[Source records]
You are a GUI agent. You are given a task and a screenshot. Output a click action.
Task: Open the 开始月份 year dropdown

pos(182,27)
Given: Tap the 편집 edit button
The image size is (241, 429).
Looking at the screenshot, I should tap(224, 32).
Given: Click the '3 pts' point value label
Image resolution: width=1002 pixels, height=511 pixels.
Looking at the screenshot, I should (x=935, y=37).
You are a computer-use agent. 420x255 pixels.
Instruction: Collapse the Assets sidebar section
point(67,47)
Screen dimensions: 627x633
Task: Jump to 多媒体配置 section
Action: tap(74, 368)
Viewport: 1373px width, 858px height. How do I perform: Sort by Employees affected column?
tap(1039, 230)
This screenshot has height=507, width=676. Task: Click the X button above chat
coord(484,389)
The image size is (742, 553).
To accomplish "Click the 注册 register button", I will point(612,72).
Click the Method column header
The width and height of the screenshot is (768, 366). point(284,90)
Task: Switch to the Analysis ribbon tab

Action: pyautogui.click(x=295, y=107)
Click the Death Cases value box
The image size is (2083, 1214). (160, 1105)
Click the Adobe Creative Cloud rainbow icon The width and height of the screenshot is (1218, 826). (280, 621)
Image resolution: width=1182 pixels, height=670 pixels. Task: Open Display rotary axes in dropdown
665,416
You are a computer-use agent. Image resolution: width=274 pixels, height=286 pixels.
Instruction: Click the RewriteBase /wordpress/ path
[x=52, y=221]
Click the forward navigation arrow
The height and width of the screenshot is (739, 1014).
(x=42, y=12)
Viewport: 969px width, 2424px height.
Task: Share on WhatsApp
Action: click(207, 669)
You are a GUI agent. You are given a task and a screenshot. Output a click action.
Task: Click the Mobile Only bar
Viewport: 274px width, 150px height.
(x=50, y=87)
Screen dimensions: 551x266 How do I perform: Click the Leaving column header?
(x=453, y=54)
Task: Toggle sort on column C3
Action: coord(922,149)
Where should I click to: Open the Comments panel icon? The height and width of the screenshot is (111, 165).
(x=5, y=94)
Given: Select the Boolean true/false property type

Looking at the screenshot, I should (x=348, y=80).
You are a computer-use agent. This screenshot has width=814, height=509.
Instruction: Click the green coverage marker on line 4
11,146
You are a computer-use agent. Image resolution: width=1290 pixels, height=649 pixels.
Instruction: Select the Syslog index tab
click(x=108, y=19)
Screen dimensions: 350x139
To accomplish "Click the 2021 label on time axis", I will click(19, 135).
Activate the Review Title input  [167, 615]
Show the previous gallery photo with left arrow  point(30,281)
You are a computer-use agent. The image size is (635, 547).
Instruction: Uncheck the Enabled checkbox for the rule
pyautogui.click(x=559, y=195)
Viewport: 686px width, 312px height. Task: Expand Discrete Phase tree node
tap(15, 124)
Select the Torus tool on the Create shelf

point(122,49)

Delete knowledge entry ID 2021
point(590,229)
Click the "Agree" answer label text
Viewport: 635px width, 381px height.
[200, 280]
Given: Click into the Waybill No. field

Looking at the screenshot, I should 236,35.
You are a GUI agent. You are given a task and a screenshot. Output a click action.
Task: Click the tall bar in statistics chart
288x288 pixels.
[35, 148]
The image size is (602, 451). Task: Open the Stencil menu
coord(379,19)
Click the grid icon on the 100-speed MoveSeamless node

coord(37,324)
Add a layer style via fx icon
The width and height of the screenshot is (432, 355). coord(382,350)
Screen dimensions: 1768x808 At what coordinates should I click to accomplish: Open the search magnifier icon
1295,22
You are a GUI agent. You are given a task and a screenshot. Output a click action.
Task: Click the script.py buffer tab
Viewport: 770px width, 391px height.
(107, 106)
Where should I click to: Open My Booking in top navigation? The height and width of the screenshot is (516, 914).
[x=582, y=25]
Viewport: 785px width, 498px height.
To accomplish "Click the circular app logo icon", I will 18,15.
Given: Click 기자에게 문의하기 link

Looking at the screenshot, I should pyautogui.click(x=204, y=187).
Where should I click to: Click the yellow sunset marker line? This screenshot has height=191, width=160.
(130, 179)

### Brief
Copy out every line of the records above verbatim.

### Exercise output
You are a GUI agent. You are given a task and a screenshot. Output a click action.
Task: Open the 开始月份 year dropdown

pos(182,27)
Given: Tap the 편집 edit button
The image size is (241, 429).
Looking at the screenshot, I should tap(224, 32).
Given: Click the '3 pts' point value label
Image resolution: width=1002 pixels, height=511 pixels.
Looking at the screenshot, I should (x=935, y=37).
You are a computer-use agent. 420x255 pixels.
Instruction: Collapse the Assets sidebar section
point(67,47)
Screen dimensions: 627x633
Task: Jump to 多媒体配置 section
Action: tap(74, 368)
Viewport: 1373px width, 858px height. How do I perform: Sort by Employees affected column?
tap(1039, 230)
This screenshot has height=507, width=676. Task: Click the X button above chat
coord(484,389)
The image size is (742, 553).
To accomplish "Click the 注册 register button", I will point(612,72).
Click the Method column header
The width and height of the screenshot is (768, 366). point(284,90)
Task: Switch to the Analysis ribbon tab

Action: pyautogui.click(x=295, y=107)
Click the Death Cases value box
The image size is (2083, 1214). (160, 1105)
Click the Adobe Creative Cloud rainbow icon The width and height of the screenshot is (1218, 826). (280, 621)
Image resolution: width=1182 pixels, height=670 pixels. Task: Open Display rotary axes in dropdown
665,416
You are a computer-use agent. Image resolution: width=274 pixels, height=286 pixels.
Instruction: Click the RewriteBase /wordpress/ path
[x=52, y=221]
Click the forward navigation arrow
The height and width of the screenshot is (739, 1014).
(x=42, y=12)
Viewport: 969px width, 2424px height.
Task: Share on WhatsApp
Action: click(207, 669)
You are a GUI agent. You are given a task and a screenshot. Output a click action.
Task: Click the Mobile Only bar
Viewport: 274px width, 150px height.
(x=50, y=87)
Screen dimensions: 551x266 How do I perform: Click the Leaving column header?
(x=453, y=54)
Task: Toggle sort on column C3
Action: coord(922,149)
Where should I click to: Open the Comments panel icon? The height and width of the screenshot is (111, 165).
(x=5, y=94)
Given: Select the Boolean true/false property type

Looking at the screenshot, I should (x=348, y=80).
You are a computer-use agent. This screenshot has width=814, height=509.
Instruction: Click the green coverage marker on line 4
11,146
You are a computer-use agent. Image resolution: width=1290 pixels, height=649 pixels.
Instruction: Select the Syslog index tab
click(x=108, y=19)
Screen dimensions: 350x139
To accomplish "Click the 2021 label on time axis", I will click(19, 135).
Activate the Review Title input  [167, 615]
Show the previous gallery photo with left arrow  point(30,281)
You are a computer-use agent. The image size is (635, 547).
Instruction: Uncheck the Enabled checkbox for the rule
pyautogui.click(x=559, y=195)
Viewport: 686px width, 312px height. Task: Expand Discrete Phase tree node
tap(15, 124)
Select the Torus tool on the Create shelf

point(122,49)

Delete knowledge entry ID 2021
point(590,229)
Click the "Agree" answer label text
Viewport: 635px width, 381px height.
[200, 280]
Given: Click into the Waybill No. field

Looking at the screenshot, I should 236,35.
You are a GUI agent. You are given a task and a screenshot. Output a click action.
Task: Click the tall bar in statistics chart
288x288 pixels.
[35, 148]
The image size is (602, 451). Task: Open the Stencil menu
coord(379,19)
Click the grid icon on the 100-speed MoveSeamless node

coord(37,324)
Add a layer style via fx icon
The width and height of the screenshot is (432, 355). coord(382,350)
Screen dimensions: 1768x808 At what coordinates should I click to accomplish: Open the search magnifier icon
1295,22
You are a GUI agent. You are given a task and a screenshot. Output a click action.
Task: Click the script.py buffer tab
Viewport: 770px width, 391px height.
(107, 106)
Where should I click to: Open My Booking in top navigation? The height and width of the screenshot is (516, 914).
[x=582, y=25]
Viewport: 785px width, 498px height.
To accomplish "Click the circular app logo icon", I will 18,15.
Given: Click 기자에게 문의하기 link

Looking at the screenshot, I should pyautogui.click(x=204, y=187).
Where should I click to: Click the yellow sunset marker line? This screenshot has height=191, width=160.
(130, 179)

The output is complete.